START EXCERPTED DATA

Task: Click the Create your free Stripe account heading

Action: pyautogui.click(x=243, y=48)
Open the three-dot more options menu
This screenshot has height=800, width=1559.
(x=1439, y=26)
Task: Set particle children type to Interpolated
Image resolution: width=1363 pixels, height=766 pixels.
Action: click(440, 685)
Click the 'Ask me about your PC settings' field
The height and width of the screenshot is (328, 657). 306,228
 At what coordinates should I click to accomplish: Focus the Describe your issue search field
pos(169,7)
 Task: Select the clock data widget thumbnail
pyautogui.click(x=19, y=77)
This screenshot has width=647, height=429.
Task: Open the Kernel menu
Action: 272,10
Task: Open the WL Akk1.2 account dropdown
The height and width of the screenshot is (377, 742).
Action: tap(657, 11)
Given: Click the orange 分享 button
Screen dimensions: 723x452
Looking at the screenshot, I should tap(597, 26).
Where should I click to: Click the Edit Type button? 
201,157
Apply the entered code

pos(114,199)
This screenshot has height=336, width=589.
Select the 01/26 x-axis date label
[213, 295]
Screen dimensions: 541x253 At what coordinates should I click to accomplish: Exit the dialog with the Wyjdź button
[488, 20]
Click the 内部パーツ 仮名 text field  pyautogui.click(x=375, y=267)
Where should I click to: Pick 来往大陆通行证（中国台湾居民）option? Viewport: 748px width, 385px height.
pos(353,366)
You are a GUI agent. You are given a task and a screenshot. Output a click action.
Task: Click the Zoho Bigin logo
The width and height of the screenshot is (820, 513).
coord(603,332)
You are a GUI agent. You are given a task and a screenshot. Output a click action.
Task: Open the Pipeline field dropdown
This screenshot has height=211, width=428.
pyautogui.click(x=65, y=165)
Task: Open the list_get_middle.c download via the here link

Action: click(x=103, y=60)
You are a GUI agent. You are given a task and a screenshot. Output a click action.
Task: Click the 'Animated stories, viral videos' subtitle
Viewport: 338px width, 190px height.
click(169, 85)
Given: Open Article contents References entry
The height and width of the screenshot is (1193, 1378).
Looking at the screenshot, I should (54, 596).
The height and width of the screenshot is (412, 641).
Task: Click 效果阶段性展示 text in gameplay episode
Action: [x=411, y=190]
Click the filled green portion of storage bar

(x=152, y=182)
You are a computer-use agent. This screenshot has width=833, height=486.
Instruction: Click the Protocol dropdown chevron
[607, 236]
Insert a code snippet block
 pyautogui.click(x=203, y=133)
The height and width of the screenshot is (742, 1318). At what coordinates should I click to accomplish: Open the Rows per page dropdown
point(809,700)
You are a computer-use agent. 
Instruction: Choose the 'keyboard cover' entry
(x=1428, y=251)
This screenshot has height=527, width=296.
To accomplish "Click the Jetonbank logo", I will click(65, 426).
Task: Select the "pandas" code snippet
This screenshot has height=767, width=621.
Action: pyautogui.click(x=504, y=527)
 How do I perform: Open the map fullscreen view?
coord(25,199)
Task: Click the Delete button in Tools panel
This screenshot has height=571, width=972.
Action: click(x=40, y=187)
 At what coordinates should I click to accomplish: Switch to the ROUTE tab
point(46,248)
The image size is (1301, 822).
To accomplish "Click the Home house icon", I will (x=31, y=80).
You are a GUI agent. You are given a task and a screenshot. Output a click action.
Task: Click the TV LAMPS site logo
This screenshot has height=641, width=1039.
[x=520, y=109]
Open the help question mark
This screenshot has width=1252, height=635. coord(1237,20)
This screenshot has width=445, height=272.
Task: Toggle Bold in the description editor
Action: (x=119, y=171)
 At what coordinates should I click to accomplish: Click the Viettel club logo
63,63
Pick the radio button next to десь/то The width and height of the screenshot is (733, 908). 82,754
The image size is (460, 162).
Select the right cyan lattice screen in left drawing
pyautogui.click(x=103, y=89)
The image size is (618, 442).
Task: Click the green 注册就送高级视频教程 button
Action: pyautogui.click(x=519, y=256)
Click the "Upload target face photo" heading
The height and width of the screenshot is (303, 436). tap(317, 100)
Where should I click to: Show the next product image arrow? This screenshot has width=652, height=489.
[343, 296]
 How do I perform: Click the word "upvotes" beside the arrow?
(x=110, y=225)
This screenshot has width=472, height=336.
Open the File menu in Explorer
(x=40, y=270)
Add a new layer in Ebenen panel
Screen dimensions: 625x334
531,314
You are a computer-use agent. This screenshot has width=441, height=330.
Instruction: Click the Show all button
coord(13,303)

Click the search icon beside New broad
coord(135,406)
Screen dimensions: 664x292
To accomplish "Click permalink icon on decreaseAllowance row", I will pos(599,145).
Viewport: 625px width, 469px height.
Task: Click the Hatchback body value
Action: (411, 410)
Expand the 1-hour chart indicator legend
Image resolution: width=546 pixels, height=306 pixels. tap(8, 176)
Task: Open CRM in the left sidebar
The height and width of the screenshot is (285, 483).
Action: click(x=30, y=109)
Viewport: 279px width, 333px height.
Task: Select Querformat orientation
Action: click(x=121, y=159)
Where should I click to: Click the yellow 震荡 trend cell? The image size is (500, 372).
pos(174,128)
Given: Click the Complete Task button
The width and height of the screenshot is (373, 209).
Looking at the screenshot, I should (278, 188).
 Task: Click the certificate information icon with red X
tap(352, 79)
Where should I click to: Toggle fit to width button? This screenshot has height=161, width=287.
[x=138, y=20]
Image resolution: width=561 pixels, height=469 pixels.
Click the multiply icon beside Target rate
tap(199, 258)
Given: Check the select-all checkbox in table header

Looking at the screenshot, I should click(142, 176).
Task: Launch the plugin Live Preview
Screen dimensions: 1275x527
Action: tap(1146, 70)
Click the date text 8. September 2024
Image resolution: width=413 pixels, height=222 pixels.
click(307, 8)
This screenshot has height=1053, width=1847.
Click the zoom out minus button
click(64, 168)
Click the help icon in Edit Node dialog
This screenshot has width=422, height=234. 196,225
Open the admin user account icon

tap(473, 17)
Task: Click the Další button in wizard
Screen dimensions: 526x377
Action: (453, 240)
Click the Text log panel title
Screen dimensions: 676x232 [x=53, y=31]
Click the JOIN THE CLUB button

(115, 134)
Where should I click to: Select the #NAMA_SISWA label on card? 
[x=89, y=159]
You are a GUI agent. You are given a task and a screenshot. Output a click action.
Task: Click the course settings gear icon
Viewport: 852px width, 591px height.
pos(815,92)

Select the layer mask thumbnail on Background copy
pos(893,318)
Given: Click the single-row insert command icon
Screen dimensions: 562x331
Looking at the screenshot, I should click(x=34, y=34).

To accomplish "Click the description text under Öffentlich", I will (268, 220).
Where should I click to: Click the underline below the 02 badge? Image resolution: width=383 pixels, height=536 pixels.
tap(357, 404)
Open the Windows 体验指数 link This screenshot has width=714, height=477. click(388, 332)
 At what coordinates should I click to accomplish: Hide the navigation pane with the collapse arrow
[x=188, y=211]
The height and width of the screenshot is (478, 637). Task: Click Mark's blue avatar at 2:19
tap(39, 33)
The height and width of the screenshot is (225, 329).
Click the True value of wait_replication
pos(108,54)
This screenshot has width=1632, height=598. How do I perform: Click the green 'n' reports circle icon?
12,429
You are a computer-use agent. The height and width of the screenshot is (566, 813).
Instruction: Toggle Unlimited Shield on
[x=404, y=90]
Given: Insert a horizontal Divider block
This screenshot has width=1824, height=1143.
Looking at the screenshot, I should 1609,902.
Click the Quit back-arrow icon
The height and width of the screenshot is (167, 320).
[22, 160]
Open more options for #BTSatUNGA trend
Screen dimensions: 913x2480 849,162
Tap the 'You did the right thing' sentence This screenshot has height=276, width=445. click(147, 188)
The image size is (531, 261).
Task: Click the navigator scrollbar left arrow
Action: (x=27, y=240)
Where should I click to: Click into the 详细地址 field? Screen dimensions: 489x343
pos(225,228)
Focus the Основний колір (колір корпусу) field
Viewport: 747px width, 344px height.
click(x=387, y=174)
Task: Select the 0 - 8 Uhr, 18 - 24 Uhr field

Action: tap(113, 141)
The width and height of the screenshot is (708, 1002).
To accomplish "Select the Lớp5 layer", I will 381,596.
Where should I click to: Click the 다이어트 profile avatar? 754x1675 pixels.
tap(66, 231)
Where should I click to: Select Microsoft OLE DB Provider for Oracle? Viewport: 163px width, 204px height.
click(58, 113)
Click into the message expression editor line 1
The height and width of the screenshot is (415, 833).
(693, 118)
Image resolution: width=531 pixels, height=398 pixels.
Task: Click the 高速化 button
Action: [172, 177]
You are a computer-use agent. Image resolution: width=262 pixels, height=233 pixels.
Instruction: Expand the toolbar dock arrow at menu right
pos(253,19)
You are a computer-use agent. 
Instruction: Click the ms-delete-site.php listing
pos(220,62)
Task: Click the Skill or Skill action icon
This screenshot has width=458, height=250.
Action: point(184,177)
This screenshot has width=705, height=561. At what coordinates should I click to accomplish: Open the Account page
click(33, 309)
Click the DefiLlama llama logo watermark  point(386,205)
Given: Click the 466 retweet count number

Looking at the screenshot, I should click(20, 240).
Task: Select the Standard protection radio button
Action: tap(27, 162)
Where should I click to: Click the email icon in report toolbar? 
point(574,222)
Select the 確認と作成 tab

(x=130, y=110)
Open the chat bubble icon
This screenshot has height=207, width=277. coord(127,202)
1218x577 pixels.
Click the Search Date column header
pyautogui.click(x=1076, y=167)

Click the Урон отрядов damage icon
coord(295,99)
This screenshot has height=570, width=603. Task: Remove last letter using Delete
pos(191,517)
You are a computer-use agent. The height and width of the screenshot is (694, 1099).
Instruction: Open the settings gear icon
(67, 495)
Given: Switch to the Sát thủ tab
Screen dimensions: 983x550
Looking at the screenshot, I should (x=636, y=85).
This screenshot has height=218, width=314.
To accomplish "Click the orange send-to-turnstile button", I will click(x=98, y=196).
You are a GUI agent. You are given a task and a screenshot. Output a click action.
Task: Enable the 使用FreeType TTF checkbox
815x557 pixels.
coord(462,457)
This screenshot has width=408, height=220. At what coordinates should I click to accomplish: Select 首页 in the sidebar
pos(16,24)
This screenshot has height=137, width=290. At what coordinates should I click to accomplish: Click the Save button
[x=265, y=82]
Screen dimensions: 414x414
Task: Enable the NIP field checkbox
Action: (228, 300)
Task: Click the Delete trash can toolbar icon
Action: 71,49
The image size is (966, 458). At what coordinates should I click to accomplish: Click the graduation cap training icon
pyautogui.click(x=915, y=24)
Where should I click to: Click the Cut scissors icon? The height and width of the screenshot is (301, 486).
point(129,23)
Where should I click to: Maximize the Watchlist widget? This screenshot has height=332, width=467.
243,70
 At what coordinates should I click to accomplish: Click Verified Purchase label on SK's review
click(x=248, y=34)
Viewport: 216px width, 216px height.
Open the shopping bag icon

END EXCERPTED DATA

## ACTIVITY
The lines in the entries above that carry the word "orange" must be copied.

## RESPONSE TO THE TASK
Given: Click the orange 分享 button
To accomplish "Click the orange send-to-turnstile button", I will click(x=98, y=196).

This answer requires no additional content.